-- Start of TEXT PROVIDED --

# Death today/



## Muppet (Mar 7, 2010)

I am anouncing the death of a friend of mine, a Paramedic and former Airforce CCT. He collapsed @ work / I was not there. When I get more info, I will update. Dan McIntosh was a friend, Paramedic and police officer and will be missed by all he came in contact with.

F.M.


----------



## x SF med (Mar 7, 2010)

Condolences FM, keep us posted.


----------



## Chopstick (Mar 7, 2010)

Oh Im so sorry to read this L.  My condolences to you, your department and all of Dan's family and friends.


----------



## HOLLiS (Mar 7, 2010)

My most sincere condolences.


----------



## Muppet (Mar 7, 2010)

Dan was responding to a psych. call when he was apparently wrestling with a subject when he went limp. He was transported in cardiac arrest to the shock trauma where he was pronounced dead. The E.M.S. community is shocked to say the least. I am both angry and sad. He left behind a wife and kids.

F.M.


----------



## AWP (Mar 7, 2010)

Blue Skies.


----------



## pardus (Mar 7, 2010)

I'm very sorry to hear this brother...


----------



## Diamondback 2/2 (Mar 7, 2010)

I am sorry for your loss bro


----------



## Cabbage Head (Mar 8, 2010)

Damn sorry to hear of your loss. My condolences to you and his family.


----------



## Scotth (Mar 8, 2010)

Damn sad news FM, sorry for your loss.  Condolences to his family and friends.


----------



## tova (Mar 8, 2010)

I am so sorry for your loss - my condolences to everyone - RIP, Godspeed, PBS....


----------



## Crusader74 (Mar 8, 2010)

Sad news FM, sorry for your loss. Condolences to his family and friends.

-- End of TEXT PROVIDED --
-- Start of ENTRIES SHOWN --

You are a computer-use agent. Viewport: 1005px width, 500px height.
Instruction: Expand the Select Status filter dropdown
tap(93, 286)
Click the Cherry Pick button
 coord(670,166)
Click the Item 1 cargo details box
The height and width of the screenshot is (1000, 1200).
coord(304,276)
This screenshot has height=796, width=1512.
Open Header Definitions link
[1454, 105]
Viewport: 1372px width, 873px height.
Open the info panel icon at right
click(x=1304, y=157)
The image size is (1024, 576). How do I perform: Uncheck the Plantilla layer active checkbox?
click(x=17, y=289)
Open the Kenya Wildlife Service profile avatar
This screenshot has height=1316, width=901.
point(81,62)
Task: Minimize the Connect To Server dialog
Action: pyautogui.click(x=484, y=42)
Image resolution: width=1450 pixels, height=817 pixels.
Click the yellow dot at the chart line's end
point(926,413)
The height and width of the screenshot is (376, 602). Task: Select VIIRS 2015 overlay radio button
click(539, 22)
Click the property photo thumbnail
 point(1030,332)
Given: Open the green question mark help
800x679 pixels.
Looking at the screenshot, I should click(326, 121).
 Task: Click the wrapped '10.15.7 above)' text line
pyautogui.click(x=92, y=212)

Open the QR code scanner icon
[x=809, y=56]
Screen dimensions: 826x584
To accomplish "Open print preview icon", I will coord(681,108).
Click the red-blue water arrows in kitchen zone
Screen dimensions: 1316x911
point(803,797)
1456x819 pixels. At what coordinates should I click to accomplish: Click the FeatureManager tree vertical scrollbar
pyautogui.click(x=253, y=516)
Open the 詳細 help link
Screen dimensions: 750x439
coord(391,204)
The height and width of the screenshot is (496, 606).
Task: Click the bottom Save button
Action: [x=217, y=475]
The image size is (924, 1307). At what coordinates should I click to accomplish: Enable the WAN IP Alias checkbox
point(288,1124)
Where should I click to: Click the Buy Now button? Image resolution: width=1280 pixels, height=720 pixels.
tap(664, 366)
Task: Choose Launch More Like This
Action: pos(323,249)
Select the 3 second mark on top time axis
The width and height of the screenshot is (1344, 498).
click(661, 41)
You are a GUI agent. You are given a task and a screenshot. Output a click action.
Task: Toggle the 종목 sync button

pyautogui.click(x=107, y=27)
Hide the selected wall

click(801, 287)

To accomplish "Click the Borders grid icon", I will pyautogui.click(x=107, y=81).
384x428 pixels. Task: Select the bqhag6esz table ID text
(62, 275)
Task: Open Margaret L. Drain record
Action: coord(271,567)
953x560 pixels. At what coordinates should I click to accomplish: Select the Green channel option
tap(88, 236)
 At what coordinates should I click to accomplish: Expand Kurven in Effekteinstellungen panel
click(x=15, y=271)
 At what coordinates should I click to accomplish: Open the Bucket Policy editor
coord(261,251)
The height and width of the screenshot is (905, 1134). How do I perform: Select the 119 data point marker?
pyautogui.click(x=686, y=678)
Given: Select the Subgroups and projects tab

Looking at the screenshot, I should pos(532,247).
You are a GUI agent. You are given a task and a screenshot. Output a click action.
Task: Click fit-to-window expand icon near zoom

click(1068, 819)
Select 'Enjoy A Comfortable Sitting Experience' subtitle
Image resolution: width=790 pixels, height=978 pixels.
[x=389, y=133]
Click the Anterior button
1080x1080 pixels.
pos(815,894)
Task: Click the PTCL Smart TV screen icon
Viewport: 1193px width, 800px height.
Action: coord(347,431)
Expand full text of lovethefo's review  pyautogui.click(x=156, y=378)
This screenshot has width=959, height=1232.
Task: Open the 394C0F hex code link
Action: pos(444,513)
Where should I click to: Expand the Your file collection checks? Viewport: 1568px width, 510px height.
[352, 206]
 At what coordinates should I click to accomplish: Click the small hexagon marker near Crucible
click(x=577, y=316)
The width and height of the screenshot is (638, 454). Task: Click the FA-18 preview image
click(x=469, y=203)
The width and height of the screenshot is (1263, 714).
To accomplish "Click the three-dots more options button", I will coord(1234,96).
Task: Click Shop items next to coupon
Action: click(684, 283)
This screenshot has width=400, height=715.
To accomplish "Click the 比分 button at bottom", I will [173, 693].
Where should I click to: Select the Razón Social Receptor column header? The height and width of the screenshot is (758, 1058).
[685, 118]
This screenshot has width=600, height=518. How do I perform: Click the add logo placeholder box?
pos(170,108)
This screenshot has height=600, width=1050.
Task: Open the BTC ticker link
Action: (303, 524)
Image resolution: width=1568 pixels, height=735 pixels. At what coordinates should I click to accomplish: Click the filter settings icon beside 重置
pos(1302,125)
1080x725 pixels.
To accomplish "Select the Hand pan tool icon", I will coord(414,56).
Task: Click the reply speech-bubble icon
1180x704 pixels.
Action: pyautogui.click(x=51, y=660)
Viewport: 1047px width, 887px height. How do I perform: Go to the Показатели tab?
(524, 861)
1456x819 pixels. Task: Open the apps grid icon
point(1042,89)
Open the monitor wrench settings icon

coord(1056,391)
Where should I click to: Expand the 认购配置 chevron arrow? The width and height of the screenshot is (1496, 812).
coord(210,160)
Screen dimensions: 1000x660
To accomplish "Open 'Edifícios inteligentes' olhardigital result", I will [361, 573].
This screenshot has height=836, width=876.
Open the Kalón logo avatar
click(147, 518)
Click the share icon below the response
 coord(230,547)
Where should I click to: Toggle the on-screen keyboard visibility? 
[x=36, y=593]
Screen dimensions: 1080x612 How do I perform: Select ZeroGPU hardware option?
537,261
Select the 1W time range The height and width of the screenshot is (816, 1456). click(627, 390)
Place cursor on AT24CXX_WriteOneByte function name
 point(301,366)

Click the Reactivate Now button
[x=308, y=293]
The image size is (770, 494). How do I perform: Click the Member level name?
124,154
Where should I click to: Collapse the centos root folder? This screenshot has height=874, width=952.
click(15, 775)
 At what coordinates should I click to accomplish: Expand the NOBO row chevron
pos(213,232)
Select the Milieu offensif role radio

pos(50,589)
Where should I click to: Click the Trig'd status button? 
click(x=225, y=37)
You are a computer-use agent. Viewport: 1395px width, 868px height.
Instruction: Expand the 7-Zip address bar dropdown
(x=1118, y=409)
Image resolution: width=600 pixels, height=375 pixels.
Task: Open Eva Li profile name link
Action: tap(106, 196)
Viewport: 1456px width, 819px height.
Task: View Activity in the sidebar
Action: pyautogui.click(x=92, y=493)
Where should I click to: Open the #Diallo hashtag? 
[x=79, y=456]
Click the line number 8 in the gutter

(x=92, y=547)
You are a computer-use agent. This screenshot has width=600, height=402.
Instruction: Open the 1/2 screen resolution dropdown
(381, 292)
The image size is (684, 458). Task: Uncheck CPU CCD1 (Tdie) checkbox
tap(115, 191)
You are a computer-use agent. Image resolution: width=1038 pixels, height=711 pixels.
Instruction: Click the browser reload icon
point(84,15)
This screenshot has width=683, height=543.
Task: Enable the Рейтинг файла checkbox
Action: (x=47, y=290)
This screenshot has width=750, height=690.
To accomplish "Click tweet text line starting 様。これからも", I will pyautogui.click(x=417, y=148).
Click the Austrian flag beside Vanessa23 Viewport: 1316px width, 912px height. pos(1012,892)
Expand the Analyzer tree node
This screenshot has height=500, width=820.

-- End of ENTRIES SHOWN --

▶ **INSTRUCTION**
Please repeat, word for word, the part of the forum thread that begins at the words "Oh Im so sorry" and stops after "most sincere condolences.".

▶ **THE RESULT**
Oh Im so sorry to read this L.  My condolences to you, your department and all of Dan's family and friends.


----------



## HOLLiS (Mar 7, 2010)

My most sincere condolences.